Sanna Marin, la settimana corta e le 6 ore di lavoro

Ormai questa storia è passata su tutti i media nazionali, credo ne abbiano parlato anche in televisione, ma per fortuna, tra gli altri, gli amici de Il Post (che da sempre vi suggerisco di seguire) l’hanno già sbufalata a sufficienza. Vi riporto solo il loro titolo del 7 gennaio 2019:

No, la prima ministra finlandese non vuole ridurre la settimana lavorativa a quattro giorni

Contrariamente a quanto avete letto negli ultimi giorni sui giornali: era solo un’idea avanzata prima che entrasse in carica

Quello che trovo interessante nell’analisi di come una non-notizia risalente ad agosto 2019 sia arrivata sui media mondiali a cavallo tra dicembre e gennaio 2020, è verificare il percorso in rete che la stessa ha fatto nelle ultime settimane.

A dicembre molte testate europee riportavano di come il Ministro degli Interni dell’Estonia avesse offeso Sanna Marin definendola la commessa/cassiera/addetta alle vendite (visto che questo è stato uno dei lavori fatti dalla giovane finlandese prima di approdare al Parlamento). Lo stesso presidente dell’Estonia si è sentito in dovere di porgere le sue scuse a Marin. Il nome di Sanna Marin pertanto, tra la sua nomina e questa storia, era automaticamente più virale, normale che qualche testata cercasse di cavalcare il fatto.

Chi per primo l’ha ripresa in dicembre è la testata austriaca Kontrast di proprietà del gruppo parlamentare social-democratico austriaco (SPO).
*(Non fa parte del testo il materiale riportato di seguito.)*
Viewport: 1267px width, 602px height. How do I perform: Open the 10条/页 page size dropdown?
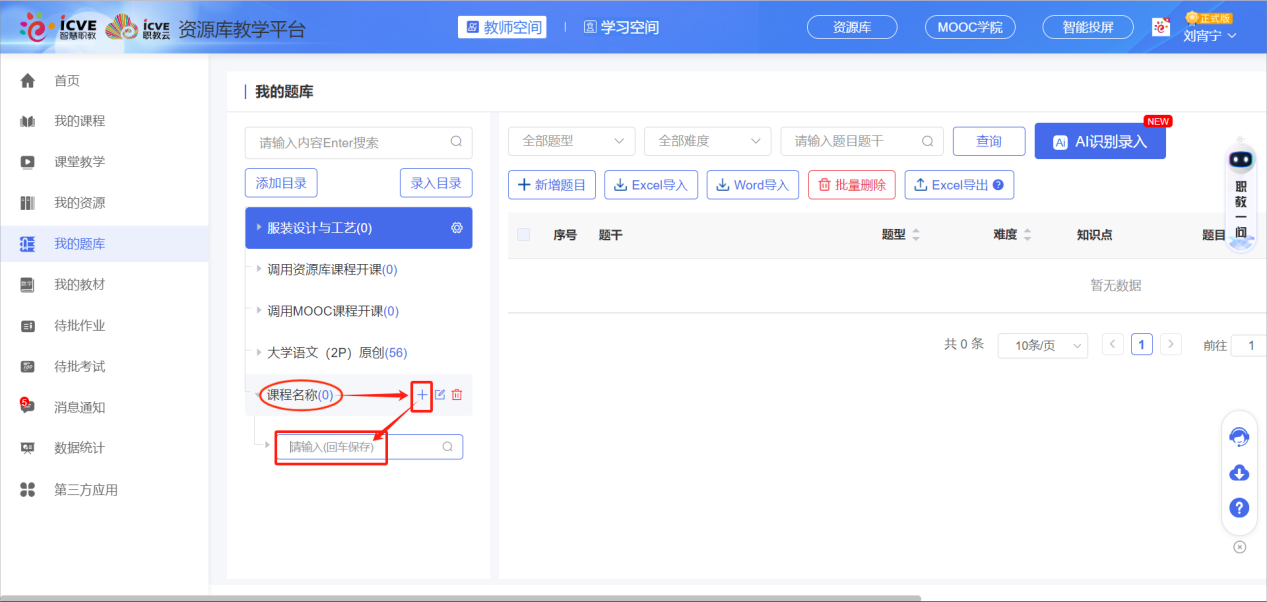click(1042, 344)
La testata fa “giornalismo collaborativo”, o meglio pubblica notizie che siano state portate all’attenzione della redazione da qualche lettore/collaboratore, evidentemente senza verifiche sufficienti.

Kontrast è una testata nata nel 2016, l’autore dell’articolo sulla ministra finlandese è Patricia Huber, caporedattrice della testata. L’articolo non riporta nessun riferimento temporale a quando Sanna Marin avesse detto la frase riportata nel titolo, e non spiega in alcuna maniera che non si trattava di una promessa politica, ma solo di una personale opinione rilasciata nel corso di un’intervista.

Da Kontrast austriaco si passa a Scoop Me, che rilancia la storia in inglese copiandola pari pari da Kontrast. ScoopMe è un sito che raccoglie notizie, le traduce in inglese e le rilancia, sulla loro pagina Chi siamo si descrivono così:

Scoop.me is run by the Austrian non-profit “Association for the Democratization of Information”, that needs your help for further developement.

Scoop.me invites progressive media platforms around the world to share their publications for translation and republishing. You are warmly invited to share contribution!

Non fanno altro che ribloggare tradotte in inglese news di ogni genere, senza alcuna verifica. Da lì il passo è stato breve, la notizia è arrivata su NewEurope, che il 2 gennaio l’ha ripresa tale e quale, e a seguire la stessa è finita su svariate testate britanniche a più larga diffusione, ed è stata ripresa anche da noi in Italia.

Questo per farvi capire il processo con cui una notizia arriva nelle vostre case, processo evidentemente fallace vista la scarsa verifica dei fatti che viene fatta via via. La cosa che a me lascia sempre un filo sconcertato è che le persone che hanno passato la notizia in tutti i suoi passaggi sono pagate per informarci, non per fare da meri traduttori. E invece su una singola storia, non verificata, ci hanno mangiato in tanti, in tanti Paesi europei (e probabilmente non solo). Certo non si tratterà di grandi cifre, ma la notizia ha avuto una sua viralità, quindi perlomeno in termini di click pubblicitari le varie testate hanno avuto tutto l’interesse a far sì che girasse.

Poco importava che fosse o meno una notizia verificata.